Autograph octavo notebook by Thomas Traherne, in prose and verse, in English and Latin, written during and after his university days, 388 pages (mostly blank after p. 240), in contemporary calf, with remains of metal clasps.
Largely autograph, with a few pages at the beginning in the hand of Philip Traherne, who inscribed it (p. iii) Philip Traherne is the true owner of this booke Amen Ano Domi 1655
, used some pages for neat examples of his penmanship as a child and, in later years (after 1689), copied on pp. 237-40 an extract from Thomas Burnet's Telluris Theoria Sacra.
c.1655-early 1660s.
Scribbling at the ends of the volume including names of Thomas and Philip Traherne, Holway and Warmeston. Later owned on 30 April 1841 by Rashleigh Duke of Salisbury: i.e.[son of Edward Duke (1779-1852), Wiltshire antiquary. Hodgson's, 13 December 1935, lot 137, to P.J. Dobell.
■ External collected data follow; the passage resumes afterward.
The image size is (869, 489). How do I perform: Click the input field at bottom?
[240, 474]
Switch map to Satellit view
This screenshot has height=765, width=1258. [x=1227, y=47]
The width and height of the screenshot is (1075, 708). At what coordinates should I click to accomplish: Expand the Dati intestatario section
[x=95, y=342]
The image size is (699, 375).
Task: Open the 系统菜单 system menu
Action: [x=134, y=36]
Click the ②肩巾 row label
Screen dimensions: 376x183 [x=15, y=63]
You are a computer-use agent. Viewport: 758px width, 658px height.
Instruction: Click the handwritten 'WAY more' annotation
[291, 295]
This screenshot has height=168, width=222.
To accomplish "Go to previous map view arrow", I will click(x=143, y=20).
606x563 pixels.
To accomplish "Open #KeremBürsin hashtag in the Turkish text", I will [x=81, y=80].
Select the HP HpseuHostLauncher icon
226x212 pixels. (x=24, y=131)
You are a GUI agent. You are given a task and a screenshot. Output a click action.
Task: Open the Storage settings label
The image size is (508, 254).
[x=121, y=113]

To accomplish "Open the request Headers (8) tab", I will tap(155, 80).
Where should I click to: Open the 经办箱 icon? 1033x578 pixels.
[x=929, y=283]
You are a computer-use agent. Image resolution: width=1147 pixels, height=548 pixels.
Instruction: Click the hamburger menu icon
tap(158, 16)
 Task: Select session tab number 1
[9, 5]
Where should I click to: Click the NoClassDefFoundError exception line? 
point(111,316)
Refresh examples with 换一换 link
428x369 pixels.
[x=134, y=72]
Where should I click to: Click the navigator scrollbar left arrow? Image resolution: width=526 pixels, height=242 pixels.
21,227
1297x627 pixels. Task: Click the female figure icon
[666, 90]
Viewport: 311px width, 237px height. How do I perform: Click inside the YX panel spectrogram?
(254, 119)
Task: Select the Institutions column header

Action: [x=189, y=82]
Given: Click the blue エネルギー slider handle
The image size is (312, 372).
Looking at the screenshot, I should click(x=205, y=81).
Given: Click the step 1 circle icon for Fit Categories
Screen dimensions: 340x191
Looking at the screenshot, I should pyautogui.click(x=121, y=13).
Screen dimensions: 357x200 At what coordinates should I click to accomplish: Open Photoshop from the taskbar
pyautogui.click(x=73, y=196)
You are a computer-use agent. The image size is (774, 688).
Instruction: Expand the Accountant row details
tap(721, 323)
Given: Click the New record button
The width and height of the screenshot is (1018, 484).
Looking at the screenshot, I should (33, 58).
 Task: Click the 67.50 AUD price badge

Cited in IELM, II.ii (1993) as Early Notebook: TrT Δ 4. Twelve poems edited from this MS, and attributed to Thomas Traherne, in Margoliouth, II, 204-11. The remainder of the MS unpublished. Six of the poems edited in Ridler, pp. 159-63; the incomplete Epitaphium of uncertain authorship (TrT 138) omitted by her, and the other five poems rejected outright (i.e. What e're I have from God alone I have, Oh how injurious is this wall of sin, As fragrant Mirrhe within the bosom hid, and To bee a Monarch is a glorious thing, all by Francis Quarles, and a Serious and a Curious night-Meditation, by William Austin). Discussed in Anne Ridler, Traherne: Some Wrong Attributions, RES, NS 18 (1967), 48-9, and in Carol L. Marks, Traherne's Early Studies, PBSA, 62 (1968), 511-36. Facsimile of p. 209 in Margoliouth, II, frontispiece.